Hersheypark's owner, the Hershey Entertainment Company, is a separate entity from the Hershey Chocolate Company, which I think is partly why the Hershey chocolate theme is somewhat limited inside the park. I do wonder how many families arrive and are disappointed by the relative lack of chocolate references in park; they only just added the Reese's Xtreme Cup Challenge in 2006 to meet some of those guest expectations.
The Hershey Shoppe is one of the park's most popular gift shops, one of the only places in-park where Hershey chocolate is sold.
Hersheypark's PTC carousel, built in 1919, and brought to the park in 1944. I rarely ride them, but I do appreciate whenever a park maintains one.

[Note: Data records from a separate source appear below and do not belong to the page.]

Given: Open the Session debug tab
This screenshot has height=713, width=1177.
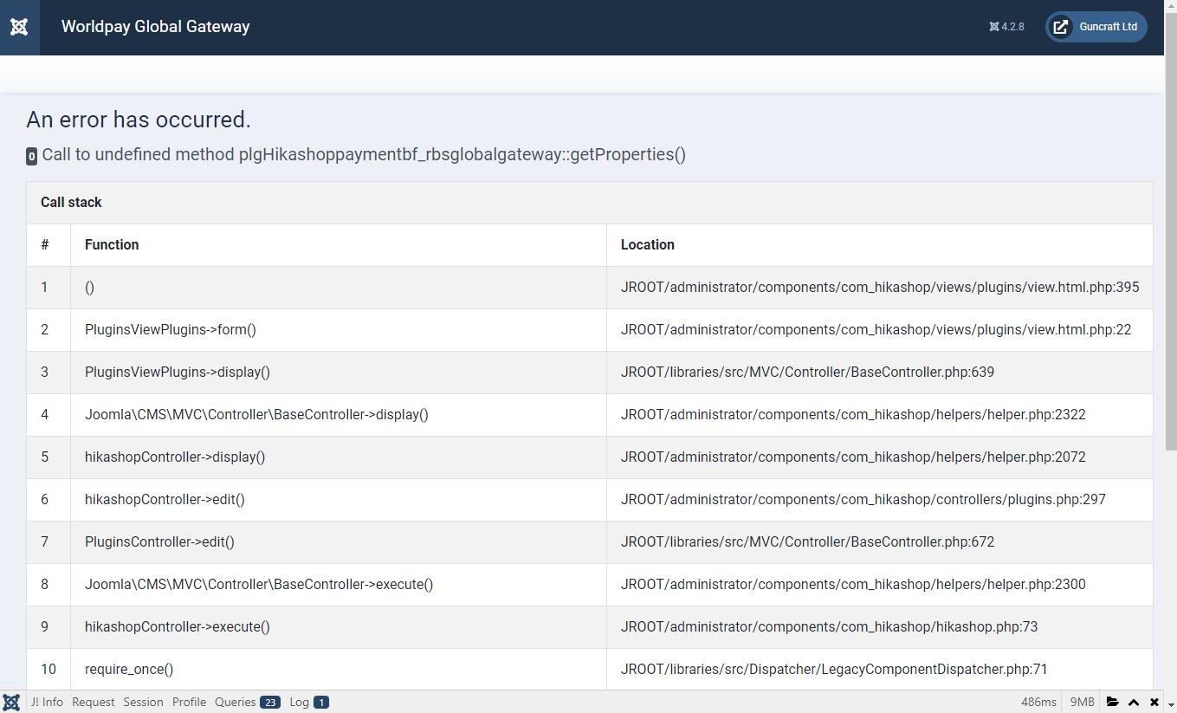Looking at the screenshot, I should coord(143,702).
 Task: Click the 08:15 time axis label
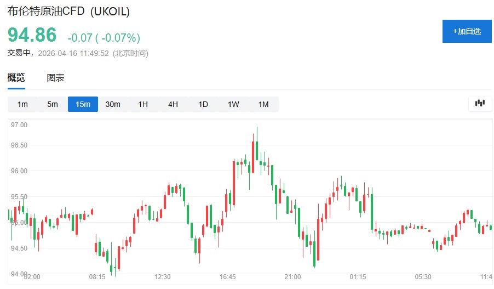(97, 277)
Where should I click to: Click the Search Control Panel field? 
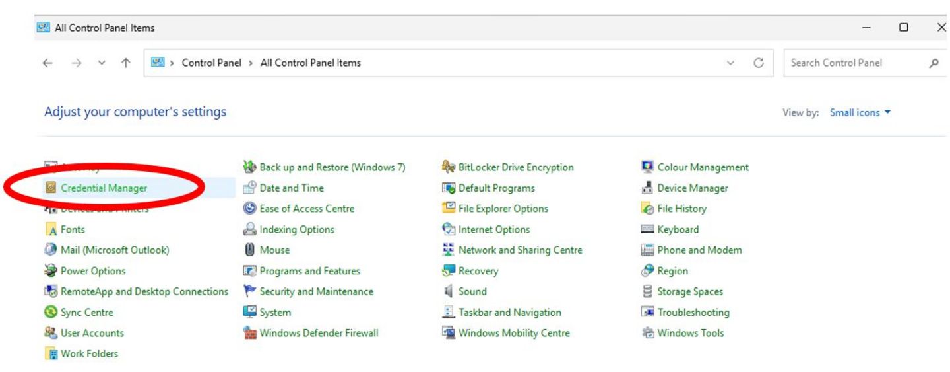854,63

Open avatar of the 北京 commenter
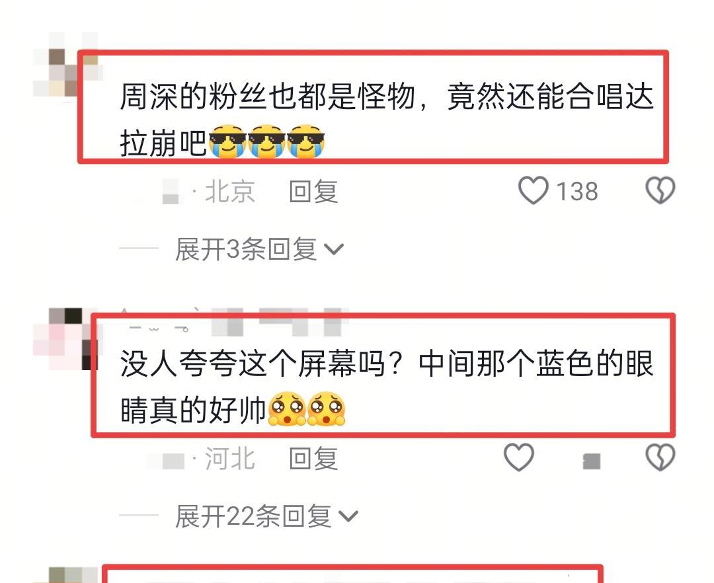coord(66,66)
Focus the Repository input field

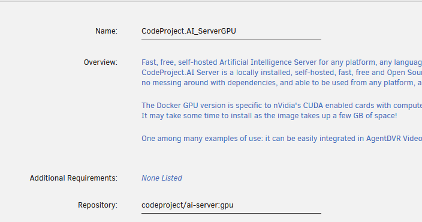click(x=231, y=205)
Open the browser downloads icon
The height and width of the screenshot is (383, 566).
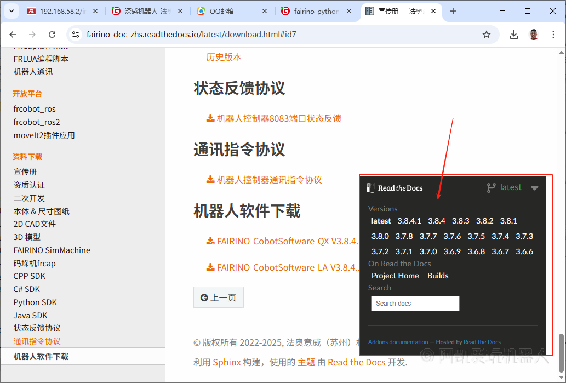tap(513, 35)
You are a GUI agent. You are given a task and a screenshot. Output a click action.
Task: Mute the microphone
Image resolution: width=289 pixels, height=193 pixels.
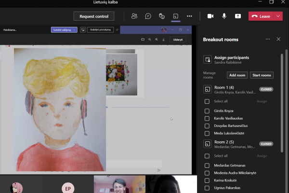224,16
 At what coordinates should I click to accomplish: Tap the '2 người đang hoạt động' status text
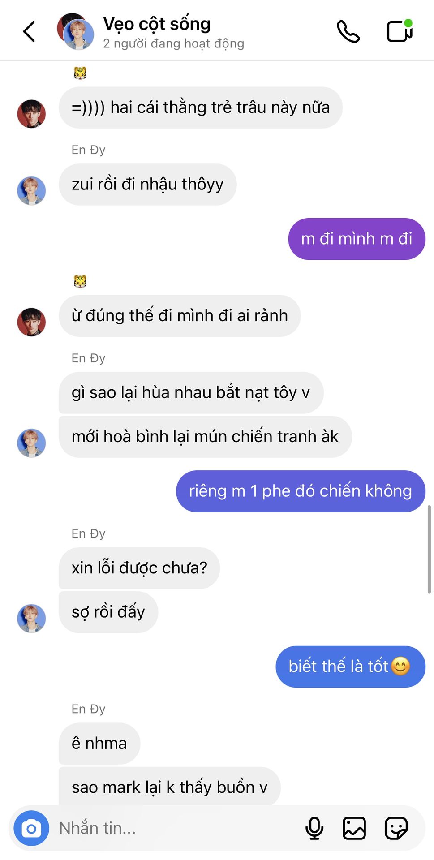174,43
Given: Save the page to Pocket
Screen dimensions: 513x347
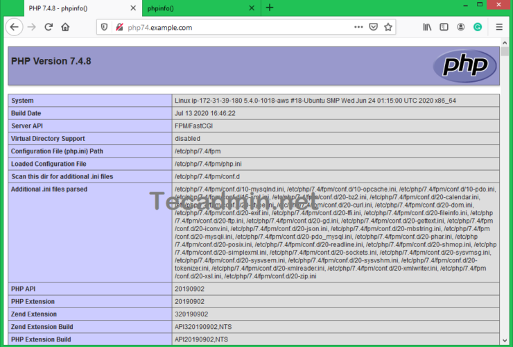Looking at the screenshot, I should click(x=374, y=27).
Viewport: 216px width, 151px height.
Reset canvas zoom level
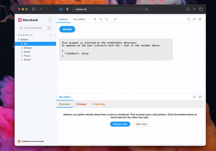pos(106,19)
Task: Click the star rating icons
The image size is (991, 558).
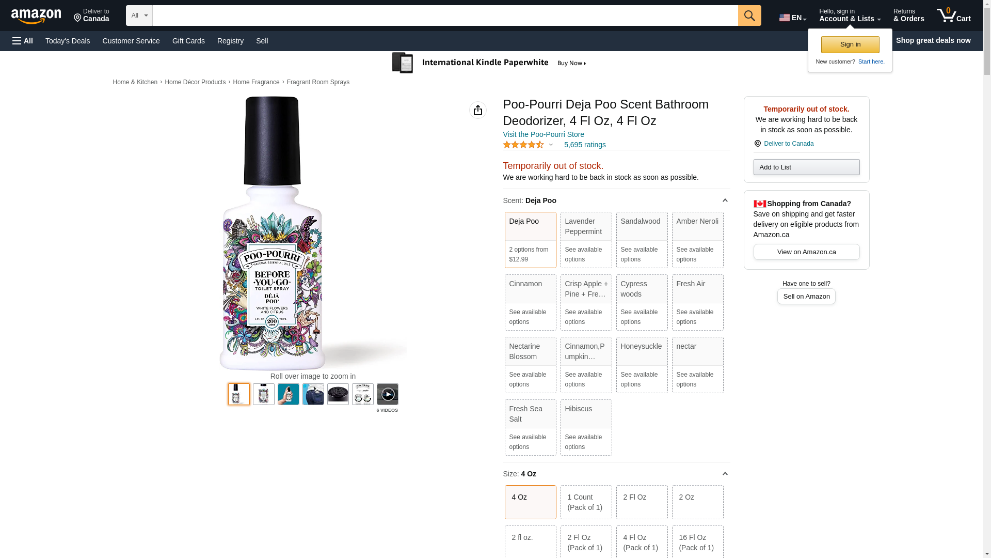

Do you remember that time in 2005 when Hersheypark decided they were going to build that weird 4D vertical zigzag coaster called Turbulence right next to this carousel, but then after plans were announced and ground broken they abruptly canceled it after the manufacturer couldn't keep the agreed-upon price? A weird, almost forgettable footnote in the park's history today, one I think may have been for the best although I do somewhat lament the demise of the double giant wheel.

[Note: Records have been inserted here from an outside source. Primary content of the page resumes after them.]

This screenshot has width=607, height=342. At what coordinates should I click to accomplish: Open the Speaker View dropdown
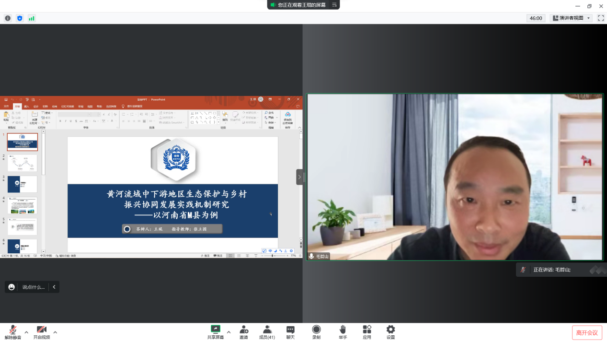pos(571,18)
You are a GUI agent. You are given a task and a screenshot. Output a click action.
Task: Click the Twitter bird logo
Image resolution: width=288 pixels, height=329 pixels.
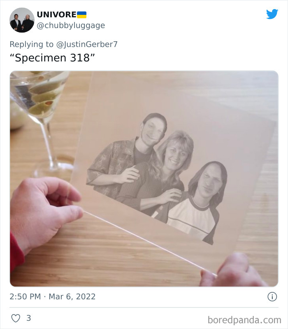pyautogui.click(x=272, y=14)
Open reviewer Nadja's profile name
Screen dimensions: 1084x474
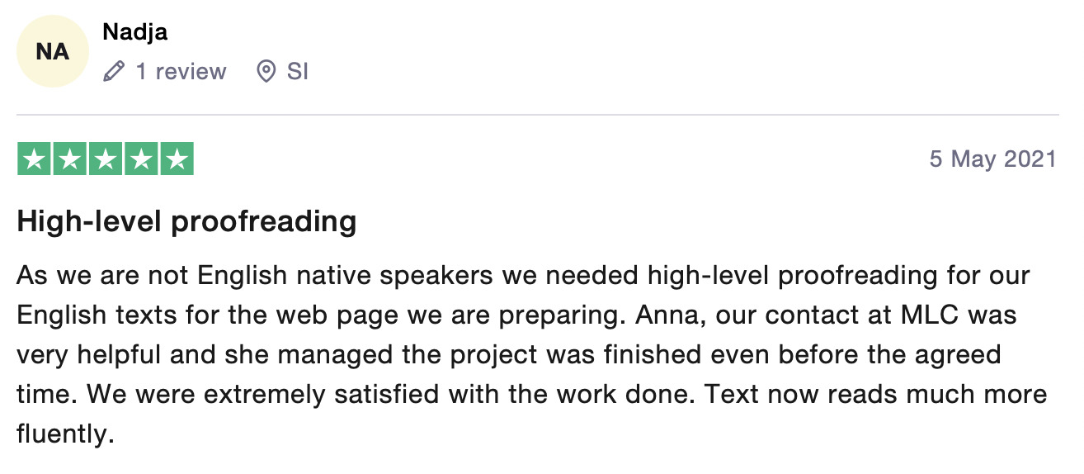click(134, 32)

If you know how to plan a day at the park then you know that Fahrenheit is the ride you want to hit first thing in the morning, being both low capacity and far enough back in the park that the crowds don't show up for the first half hour.
It's possible to get 2-3 good rides on Fahrenheit in the first half hour the park is open. I went for four, and I kinda regretted waiting out the last one (a good twenty minutes), but it's Fahrenheit, and four rides in a day is always worth it.
With the stubby three car trains, front row is where I want to be.
Fahrenheit has an odd layout that's simultaneously eccentric and conservative. As far as multiloopers go I might prefer it over a six-looping B&M sitdown coaster at the same price tag, although the low capacity is a handicap in giving it a too enthusiastic review.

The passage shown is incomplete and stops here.